-------- Texto de estudio --------

Y eso es todo lo que sabemos por el manuscrito de Tulip acerca del negro Donald Poynton, y de su pasado de boxeador en Filadelfia y con seudónimo. Sin embargo, la pesquisa minuciosa y la genuina casualidad pueden darle mayor corporeidad a esa apenas entrevista figura que, podemos suponer, Hammett pensaba desarrollar. Y son varias las fuentes que confluyen en este negro que caminaba bien.

Hace unos años me ocupé en este mismo lugar de una noticia en apariencia menor: el cierre de The Shadows, el gimnasio que Tony Lomuto primero, y su hijo Andrea después, regentearon durante décadas en el corazón del Bronx. La noticia fue en su momento un alevoso golpe bajo la línea del cinturón del boxeo. Con The Shadows se cerraba no sólo un salón mal ventilado con olor a resina, cuerpos sudorosos y voces rectoras porfiadamente dialectales: desaparecía una escuela, una manera original y revolucionaria de entender el ir y venir de las piñas.

--------

◆ Consigna A:
En el texto sobre el boxeo, ¿quiénes regentearon el gimnasio The Shadows?
◆ Consigna B:
Prosigue el texto sobre el boxeo a partir de su última oración.
El listado es material independiente y no guarda relación con el texto.

-------- Entradas del conjunto --------

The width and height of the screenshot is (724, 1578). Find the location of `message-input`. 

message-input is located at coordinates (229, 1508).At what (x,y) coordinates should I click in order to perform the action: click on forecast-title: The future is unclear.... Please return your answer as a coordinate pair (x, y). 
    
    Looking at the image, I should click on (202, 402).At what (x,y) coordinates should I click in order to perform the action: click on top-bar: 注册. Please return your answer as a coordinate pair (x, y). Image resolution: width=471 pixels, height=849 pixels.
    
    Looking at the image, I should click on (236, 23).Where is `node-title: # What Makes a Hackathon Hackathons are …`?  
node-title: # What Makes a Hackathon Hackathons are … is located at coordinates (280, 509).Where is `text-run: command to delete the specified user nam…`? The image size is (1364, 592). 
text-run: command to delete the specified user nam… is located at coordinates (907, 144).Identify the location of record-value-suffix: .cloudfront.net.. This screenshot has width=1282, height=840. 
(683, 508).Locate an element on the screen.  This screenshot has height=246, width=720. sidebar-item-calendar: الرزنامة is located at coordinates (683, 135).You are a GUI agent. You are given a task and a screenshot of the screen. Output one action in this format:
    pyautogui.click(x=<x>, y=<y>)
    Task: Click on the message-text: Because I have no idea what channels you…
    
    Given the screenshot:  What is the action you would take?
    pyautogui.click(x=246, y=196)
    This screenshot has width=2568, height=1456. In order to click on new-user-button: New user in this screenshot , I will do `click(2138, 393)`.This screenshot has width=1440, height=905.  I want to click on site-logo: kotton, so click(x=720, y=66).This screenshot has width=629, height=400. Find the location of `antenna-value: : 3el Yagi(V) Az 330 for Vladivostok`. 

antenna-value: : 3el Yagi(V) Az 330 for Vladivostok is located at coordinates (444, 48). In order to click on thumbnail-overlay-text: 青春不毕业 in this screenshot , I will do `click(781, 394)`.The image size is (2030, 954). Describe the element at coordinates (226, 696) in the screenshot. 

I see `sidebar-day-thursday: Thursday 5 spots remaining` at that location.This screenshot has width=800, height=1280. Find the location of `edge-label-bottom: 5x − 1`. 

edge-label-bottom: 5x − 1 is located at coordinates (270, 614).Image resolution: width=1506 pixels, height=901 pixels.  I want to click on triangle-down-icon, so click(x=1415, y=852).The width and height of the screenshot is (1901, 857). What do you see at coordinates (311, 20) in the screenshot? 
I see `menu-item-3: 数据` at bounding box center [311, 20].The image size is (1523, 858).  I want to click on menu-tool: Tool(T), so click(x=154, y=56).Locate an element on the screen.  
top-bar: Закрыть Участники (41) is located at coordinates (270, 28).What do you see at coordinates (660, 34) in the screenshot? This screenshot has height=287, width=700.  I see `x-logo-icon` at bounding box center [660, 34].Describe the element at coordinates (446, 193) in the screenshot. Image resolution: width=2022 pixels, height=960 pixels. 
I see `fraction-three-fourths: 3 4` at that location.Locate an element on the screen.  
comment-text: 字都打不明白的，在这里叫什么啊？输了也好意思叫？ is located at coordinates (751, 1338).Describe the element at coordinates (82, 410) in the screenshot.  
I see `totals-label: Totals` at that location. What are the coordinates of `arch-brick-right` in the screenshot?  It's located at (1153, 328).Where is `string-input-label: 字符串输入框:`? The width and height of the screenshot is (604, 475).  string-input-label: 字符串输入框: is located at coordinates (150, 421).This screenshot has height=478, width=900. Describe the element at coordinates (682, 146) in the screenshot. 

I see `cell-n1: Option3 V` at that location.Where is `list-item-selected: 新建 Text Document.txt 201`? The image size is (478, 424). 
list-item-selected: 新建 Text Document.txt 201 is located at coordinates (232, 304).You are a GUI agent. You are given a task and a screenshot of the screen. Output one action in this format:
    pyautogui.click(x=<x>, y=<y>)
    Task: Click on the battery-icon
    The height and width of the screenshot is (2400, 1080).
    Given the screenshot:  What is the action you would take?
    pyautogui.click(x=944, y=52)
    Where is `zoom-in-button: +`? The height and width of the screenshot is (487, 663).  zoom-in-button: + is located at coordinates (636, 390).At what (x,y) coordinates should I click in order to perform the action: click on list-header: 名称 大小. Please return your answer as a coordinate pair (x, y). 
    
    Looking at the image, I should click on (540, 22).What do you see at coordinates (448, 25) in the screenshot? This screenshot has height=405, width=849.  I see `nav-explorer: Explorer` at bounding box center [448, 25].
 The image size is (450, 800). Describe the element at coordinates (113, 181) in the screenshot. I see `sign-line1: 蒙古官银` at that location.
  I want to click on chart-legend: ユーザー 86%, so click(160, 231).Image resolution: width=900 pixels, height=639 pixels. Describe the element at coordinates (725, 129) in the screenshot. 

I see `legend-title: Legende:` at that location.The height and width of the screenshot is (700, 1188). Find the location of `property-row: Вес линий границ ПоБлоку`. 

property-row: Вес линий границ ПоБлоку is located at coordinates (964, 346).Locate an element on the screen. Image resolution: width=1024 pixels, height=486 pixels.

--------

◆ Respuesta A:
Primero Tony Lomuto y después su hijo Andrea.

◆ Respuesta B:
The Shadows fue el ámbito donde el ítalo-yanqui Lomuto, durante más de medio siglo, se dedicó a algo que no tenía nada que ver con la usual concepción del gimnasio en tanto “fábrica de campeones”. Aunque supo descubrir diamantes en bruto y esculpir con ellos peleadores estelares, el paradójico orgullo de Lomuto nunca pasó por ahí. Jamás se constituyó en manager o apoderado de sus pupilos exitosos. Por el contrario, maestro del side step clásico, solía dar un paso al costado una vez que los ponía en el ranking mundial y en la antesala de la gloria. Su atención estaba puesta en otro objetivo, una tarea más ardua y sutil: la creación de perfectos “boxeadores virtuales” (si cabe la moderna acepción), sparrings, en el lenguaje tradicional del deporte de los puños, shadows en su concepción.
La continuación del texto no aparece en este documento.